Document Type: Short Communication
University Medical Center Groningen, University of Groningen, Groningen, The Netherlands
Harvey E. Beardmore Division of Pediatric Surgery, The Montreal Children’s Hospital, McGill University Health Centre, Montreal, QC, Canada
Amsterdam UMC, University of Amsterdam, Amsterdam, the Netherlands
Department of Global Health and Development, London School of Hygiene and Tropical Medicine, London, UK
Public investment, through both research grants and university funding, plays a crucial role in the research and development (R&D) of novel health technologies, including diagnostics, therapies, and vaccines, to address the coronavirus disease 2019 (COVID-19) pandemic. Using the example of remdesivir, one of the most promising COVID-19 treatments, this paper traces back public contributions to different stages of the innovation process. Applying the Risk-Reward Nexus framework to the R&D of remdesivir, we analyse the role of the public in risk-taking and reward and address inequities in the biomedical innovation system. We discuss the collective, cumulative and uncertain characteristics of innovation, highlighting the lack of transparency in the biomedical R&D system, the need for public investment in the innovation process, and the “time-lag” between risk-taking and reward.

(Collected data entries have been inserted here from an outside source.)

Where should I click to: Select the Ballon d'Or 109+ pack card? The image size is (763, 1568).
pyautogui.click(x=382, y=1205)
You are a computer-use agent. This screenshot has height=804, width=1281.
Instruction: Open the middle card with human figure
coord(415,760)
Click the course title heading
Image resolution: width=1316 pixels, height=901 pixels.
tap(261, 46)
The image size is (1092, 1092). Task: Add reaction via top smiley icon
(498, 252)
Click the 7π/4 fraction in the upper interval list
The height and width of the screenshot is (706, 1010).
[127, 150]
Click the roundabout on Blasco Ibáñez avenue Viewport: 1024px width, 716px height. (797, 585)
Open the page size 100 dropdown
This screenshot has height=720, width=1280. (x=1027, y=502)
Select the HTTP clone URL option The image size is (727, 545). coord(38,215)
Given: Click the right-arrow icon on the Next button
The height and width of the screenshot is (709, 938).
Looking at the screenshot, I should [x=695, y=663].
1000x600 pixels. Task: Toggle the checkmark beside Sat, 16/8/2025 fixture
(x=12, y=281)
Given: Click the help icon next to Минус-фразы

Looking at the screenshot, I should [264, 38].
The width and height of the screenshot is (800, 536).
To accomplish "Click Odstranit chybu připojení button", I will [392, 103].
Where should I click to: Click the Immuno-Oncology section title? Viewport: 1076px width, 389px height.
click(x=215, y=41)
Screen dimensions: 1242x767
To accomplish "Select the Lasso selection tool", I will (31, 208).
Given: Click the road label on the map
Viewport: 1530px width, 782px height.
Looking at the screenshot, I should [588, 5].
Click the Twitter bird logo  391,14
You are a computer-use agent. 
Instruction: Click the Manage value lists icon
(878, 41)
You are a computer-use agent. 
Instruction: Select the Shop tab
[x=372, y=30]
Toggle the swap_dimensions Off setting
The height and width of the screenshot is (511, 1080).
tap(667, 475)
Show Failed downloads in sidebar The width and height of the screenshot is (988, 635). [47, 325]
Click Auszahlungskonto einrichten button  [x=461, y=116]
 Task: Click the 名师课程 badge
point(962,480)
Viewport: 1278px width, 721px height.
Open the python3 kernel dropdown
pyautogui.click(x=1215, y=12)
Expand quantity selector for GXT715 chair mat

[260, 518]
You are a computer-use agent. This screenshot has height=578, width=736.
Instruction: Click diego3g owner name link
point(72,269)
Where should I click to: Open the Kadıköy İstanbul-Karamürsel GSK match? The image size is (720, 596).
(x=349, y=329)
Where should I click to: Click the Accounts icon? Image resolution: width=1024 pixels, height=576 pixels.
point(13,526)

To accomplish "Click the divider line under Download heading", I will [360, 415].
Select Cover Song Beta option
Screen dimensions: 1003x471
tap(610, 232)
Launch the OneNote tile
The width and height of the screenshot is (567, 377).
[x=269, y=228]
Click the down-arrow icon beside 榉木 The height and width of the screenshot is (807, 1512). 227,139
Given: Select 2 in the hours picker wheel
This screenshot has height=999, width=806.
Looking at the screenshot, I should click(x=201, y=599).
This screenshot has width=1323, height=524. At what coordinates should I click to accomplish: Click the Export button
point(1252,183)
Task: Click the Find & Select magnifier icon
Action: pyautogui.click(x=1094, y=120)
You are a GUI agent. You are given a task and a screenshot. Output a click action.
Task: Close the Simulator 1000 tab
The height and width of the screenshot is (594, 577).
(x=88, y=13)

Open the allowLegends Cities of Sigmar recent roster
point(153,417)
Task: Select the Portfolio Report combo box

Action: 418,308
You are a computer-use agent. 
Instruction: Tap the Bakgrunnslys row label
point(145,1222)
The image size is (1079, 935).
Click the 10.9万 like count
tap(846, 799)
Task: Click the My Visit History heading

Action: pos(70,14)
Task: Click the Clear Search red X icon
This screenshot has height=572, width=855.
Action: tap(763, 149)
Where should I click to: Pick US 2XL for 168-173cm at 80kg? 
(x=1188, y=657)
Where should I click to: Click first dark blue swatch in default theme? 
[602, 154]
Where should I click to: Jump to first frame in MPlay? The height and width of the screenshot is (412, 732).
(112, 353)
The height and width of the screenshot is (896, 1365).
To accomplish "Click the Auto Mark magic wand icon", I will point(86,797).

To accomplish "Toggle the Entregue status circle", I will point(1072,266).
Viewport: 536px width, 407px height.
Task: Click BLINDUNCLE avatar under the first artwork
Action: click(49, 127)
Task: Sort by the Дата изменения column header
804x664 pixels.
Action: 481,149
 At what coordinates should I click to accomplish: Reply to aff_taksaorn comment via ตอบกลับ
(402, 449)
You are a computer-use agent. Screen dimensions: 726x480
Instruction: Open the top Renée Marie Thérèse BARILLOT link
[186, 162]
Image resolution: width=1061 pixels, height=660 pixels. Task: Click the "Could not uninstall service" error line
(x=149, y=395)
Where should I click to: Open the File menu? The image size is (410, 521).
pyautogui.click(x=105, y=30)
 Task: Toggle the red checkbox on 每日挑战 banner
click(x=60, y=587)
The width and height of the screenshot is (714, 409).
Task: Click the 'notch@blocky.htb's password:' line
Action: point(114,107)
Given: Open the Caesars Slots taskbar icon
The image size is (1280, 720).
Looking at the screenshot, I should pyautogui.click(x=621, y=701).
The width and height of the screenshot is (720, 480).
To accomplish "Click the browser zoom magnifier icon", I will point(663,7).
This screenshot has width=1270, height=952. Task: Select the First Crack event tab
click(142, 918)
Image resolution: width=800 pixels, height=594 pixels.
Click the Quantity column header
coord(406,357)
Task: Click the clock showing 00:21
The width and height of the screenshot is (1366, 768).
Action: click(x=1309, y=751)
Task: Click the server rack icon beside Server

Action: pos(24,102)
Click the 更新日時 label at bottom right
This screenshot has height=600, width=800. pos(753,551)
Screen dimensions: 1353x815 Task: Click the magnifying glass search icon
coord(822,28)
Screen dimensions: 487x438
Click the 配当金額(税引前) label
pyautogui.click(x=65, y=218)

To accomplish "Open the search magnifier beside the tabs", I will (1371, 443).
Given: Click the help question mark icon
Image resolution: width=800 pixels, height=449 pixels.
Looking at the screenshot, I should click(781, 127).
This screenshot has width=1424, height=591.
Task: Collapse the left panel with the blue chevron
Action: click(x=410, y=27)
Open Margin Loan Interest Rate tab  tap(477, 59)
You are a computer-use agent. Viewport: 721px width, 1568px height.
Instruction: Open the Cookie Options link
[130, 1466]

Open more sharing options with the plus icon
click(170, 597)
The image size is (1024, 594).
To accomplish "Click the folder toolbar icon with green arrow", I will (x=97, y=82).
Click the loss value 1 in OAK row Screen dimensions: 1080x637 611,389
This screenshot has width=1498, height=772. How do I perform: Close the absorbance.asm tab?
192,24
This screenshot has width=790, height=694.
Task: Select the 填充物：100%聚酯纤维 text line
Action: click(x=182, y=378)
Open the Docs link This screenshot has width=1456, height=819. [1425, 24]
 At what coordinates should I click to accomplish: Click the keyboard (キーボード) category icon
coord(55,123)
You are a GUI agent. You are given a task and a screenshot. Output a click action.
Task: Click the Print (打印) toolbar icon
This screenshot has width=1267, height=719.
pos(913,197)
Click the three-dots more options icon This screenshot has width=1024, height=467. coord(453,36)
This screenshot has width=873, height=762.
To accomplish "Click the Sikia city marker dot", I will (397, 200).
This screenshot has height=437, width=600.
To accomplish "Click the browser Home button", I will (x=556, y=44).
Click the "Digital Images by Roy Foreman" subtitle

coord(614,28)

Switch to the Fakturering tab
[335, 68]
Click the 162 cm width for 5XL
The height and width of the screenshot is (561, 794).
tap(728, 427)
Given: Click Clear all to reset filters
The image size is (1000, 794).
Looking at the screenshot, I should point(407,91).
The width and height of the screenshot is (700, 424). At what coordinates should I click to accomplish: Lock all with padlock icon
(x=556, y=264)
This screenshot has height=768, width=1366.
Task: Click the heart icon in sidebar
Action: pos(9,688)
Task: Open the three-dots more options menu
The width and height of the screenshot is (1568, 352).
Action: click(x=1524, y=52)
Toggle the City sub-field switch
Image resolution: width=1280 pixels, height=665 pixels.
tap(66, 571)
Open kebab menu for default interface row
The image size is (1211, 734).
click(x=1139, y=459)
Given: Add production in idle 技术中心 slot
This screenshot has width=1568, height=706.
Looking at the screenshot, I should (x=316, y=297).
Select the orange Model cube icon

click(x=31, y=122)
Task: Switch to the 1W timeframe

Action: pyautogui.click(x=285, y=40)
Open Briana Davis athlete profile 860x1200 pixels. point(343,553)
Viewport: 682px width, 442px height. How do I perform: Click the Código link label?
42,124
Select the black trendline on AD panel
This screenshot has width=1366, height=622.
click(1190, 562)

Despite the significant public transnational contributions to the R&D of remdesivir, the rewards are extracted by few actors and the return to the public in the form of equitable access and affordable pricing is limited. Beyond the necessity to treat remdesivir as a global public good, we argue that biomedical innovation needs to be viewed in the broader concept of public value to prevent the same equity issues currently seen in the COVID-19 pandemic. This requires the state to take a market-shaping rather than market-fixing role, thereby steering innovation, ensuring that patents do not hinder global equitable access and affordable pricing and safeguarding a global medicines supply.